::: Source information :::

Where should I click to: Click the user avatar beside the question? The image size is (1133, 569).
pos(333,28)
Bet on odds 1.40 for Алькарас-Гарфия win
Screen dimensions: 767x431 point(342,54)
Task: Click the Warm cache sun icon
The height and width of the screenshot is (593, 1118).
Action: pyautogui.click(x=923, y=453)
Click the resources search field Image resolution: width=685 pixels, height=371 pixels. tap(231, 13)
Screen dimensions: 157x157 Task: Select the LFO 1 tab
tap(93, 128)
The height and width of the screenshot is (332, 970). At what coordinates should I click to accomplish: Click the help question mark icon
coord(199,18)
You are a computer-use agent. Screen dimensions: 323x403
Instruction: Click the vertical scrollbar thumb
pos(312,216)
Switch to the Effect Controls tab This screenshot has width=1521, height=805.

:::
::: Source information :::

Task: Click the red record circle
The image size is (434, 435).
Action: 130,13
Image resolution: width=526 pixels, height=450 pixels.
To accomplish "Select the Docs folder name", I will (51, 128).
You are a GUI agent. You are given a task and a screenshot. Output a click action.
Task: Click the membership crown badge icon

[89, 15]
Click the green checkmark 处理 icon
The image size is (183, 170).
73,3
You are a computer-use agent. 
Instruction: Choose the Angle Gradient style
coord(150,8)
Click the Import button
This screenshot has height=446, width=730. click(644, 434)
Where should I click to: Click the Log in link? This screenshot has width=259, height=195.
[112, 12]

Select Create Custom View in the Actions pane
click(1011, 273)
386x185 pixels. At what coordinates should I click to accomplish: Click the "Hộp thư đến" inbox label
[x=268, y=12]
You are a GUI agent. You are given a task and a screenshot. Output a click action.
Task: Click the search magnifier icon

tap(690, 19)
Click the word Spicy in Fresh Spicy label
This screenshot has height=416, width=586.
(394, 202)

:::

• [Instructions for the task]: Look through the data above and return each line where the string "resolution" occurs.

• [Task result]:
Click the resources search field Image resolution: width=685 pixels, height=371 pixels. tap(231, 13)
Image resolution: width=526 pixels, height=450 pixels.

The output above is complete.